Everything seems to be mocking me, singing melodies I can no longer hear, whispering secrets I can no longer pick up on. The glaring purple walls of my childhood bedroom laugh at me, turning their once loving embrace into a sinking pit of despair, like they’re slowly closing in on me until I can’t breathe, until I can’t leave. The bookshelf beneath the window is covered in dust, holding hostage stories I can no longer remember, stories that no longer feel welcoming. I can’t recall the long summer days where I would turn the pages and inhale the words, letting their sweet scent transport me to new dimensions. Now, they just feel like poison, giving me the sensation of fake nostalgia, taunting me from beneath the layers of hardcover bindings. A corkboard hangs on the wall, images and scraps of paper I had pinned up a lifetime ago and never taken down, full of smiles and that childhood pride of displaying what mattered most to me. A newspaper interview from a local circus I can’t remember going to. A poster of my younger self’s favorite singer haunted with the feelings of a concert I can’t remember attending. Drawings and inside jokes I no longer have access to, lost in the deep recesses of my mind. Now just a dust coated reminder of what once was.

Everything seems distant, like it’s just out of reach and no matter how hard I try I can never grasp on. I wander through the halls, my hands brushing against the freshly dried layer of paint. I know this place; I’ve been here before, I’ve lived here before, I’ve laughed here before, I’ve cried here before, but it’s like I’ve never existed here at all.
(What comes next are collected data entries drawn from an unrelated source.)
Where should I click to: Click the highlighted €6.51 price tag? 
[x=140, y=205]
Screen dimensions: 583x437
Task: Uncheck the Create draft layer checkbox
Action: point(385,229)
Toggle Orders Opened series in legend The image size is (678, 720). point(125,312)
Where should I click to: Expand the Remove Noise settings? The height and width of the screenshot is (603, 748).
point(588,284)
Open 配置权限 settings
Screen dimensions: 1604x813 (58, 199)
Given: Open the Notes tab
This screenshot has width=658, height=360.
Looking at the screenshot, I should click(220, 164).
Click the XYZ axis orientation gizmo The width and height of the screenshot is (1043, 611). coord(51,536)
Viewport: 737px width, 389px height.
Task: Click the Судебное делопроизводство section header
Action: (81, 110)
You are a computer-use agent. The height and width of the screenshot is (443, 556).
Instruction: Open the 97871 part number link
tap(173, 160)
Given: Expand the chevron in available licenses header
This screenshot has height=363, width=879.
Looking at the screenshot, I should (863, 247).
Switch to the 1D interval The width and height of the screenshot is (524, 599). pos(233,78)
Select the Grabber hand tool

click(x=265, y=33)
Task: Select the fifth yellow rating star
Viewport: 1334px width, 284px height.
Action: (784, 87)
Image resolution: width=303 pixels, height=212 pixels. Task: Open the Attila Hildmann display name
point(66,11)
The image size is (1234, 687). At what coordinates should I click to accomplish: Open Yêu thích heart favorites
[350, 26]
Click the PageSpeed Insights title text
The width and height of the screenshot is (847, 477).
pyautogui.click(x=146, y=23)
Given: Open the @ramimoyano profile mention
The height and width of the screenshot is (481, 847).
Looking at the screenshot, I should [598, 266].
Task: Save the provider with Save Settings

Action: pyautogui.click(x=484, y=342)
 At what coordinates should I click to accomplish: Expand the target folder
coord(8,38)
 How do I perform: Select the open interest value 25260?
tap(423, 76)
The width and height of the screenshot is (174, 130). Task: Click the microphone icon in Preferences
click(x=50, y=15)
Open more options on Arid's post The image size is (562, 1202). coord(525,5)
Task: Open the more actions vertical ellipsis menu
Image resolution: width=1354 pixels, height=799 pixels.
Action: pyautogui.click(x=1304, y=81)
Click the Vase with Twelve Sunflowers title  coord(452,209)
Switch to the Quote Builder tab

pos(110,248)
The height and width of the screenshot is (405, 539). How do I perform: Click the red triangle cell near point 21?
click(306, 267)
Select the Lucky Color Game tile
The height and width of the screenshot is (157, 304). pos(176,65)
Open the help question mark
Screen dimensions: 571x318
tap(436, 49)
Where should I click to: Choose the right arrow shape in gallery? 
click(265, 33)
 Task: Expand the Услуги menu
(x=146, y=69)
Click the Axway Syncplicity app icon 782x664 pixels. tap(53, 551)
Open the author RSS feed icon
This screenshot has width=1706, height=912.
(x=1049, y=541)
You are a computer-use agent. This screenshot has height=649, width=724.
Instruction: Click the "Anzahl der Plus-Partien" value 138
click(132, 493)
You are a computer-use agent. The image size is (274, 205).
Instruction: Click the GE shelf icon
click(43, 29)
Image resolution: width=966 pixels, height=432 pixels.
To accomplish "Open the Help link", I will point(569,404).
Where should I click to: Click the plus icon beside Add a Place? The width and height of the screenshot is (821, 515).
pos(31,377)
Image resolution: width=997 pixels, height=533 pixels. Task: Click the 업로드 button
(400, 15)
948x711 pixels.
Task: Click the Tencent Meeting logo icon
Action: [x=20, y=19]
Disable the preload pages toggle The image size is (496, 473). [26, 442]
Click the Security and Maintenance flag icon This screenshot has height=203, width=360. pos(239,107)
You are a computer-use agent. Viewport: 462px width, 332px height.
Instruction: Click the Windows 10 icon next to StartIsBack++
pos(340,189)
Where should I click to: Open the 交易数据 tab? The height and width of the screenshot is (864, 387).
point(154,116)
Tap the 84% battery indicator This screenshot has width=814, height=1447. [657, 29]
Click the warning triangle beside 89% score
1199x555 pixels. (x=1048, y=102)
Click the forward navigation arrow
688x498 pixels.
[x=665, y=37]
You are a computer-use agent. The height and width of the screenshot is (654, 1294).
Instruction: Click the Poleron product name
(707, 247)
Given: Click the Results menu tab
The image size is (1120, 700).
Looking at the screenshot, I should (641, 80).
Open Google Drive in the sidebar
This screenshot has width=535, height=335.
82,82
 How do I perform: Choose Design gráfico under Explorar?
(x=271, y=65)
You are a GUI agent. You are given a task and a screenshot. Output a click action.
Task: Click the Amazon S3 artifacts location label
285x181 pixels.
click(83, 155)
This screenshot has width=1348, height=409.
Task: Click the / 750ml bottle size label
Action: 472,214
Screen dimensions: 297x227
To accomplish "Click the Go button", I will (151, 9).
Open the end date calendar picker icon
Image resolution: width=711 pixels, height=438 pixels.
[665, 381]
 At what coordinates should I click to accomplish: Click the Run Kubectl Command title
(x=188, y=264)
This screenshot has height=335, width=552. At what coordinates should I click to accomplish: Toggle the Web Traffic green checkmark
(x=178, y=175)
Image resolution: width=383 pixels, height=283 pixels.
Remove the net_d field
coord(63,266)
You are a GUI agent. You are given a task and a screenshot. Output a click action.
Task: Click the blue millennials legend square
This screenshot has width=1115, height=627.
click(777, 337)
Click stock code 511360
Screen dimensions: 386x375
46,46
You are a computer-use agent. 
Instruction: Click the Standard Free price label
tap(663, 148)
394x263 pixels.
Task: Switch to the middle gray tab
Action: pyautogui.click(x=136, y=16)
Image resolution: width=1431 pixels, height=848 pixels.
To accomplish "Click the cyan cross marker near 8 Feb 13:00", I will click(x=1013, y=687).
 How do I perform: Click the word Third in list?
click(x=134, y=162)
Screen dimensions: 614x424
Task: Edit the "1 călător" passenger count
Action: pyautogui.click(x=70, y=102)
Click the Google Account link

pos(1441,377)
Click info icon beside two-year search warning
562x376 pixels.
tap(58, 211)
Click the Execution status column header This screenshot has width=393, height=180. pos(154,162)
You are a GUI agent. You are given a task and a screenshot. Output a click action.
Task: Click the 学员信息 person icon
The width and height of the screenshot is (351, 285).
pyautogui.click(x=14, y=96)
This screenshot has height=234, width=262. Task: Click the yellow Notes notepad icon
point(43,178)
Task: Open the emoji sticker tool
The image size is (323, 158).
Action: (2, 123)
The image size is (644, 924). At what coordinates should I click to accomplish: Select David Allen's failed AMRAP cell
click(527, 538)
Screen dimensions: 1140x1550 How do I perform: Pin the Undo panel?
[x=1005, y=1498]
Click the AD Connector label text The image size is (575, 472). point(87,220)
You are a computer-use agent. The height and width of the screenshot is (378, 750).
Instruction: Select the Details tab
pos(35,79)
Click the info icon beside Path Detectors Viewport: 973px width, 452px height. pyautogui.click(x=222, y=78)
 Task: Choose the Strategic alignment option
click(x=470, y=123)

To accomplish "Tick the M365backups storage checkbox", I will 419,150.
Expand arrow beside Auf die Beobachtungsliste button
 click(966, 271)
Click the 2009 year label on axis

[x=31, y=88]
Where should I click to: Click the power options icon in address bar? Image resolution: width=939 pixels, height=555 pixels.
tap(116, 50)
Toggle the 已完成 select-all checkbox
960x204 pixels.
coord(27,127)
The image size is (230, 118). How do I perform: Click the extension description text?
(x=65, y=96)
My face smiles down at me from up on the wall, my tiny arms clutching my younger brothers, looking past the camera towards my mom on the other end. I was carefree then. I don’t know what that’s like anymore. I don’t recognize the little girl in the photo. How could that be me? I don’t look like her anymore, I don’t feel like her anymore. I’ve lost sight of her in the changing tides of my brain, tossing her aside to fend for herself in the unforgiving waters. I know nothing of that time, I feel nothing of that time.

Everything seems broken, frozen in time. Everytime I come back here it’s the same. I’m hit with a sense that something’s wrong, that I shouldn’t be here. It’s like the house wants me to leave, and I want to obey. I want to leave it all behind, to not be hit with the sense like I’ve done something wrong, to be hit with the sense that I don’t belong here; not really, not anymore. The folder on my laptop adds to the discomfort. I have countless photos and videos spanning the years I spent here, making up the only “memories” I do have, contributing to the stories that I tell to strangers to convince them of the childhood I experienced. My elementary school artwork decorates the basement walls, colorful bursts of unrestrained artistic expression seeps through the cardstock. I lived with reckless abandon then, laughing with my friends on the schoolyard and daydreaming of the future. I guess that’s what I have in common with my younger self, looking towards what comes next, where my path will take me in my next steps. I briefly smile but it doesn’t last as I glance at the granite desktop behind me. Yet another place where I have no recollection of, a room that feels eerily familiar yet foreign at the same time. It’s like a detachment from reality, this room, this whole house, warping me into its confusing timeline trying to trap me and never let me go. I almost let it. I wander outside and breathe in the summer air from the edge of the driveway. In front of me, a dirt road where I guess I learned how to ride my bike, and where I walked my dog for the very first time. Now it just looks like a collection of broken past crushed into the earth, worn down by time.

Everything seems lost, or maybe that’s just me.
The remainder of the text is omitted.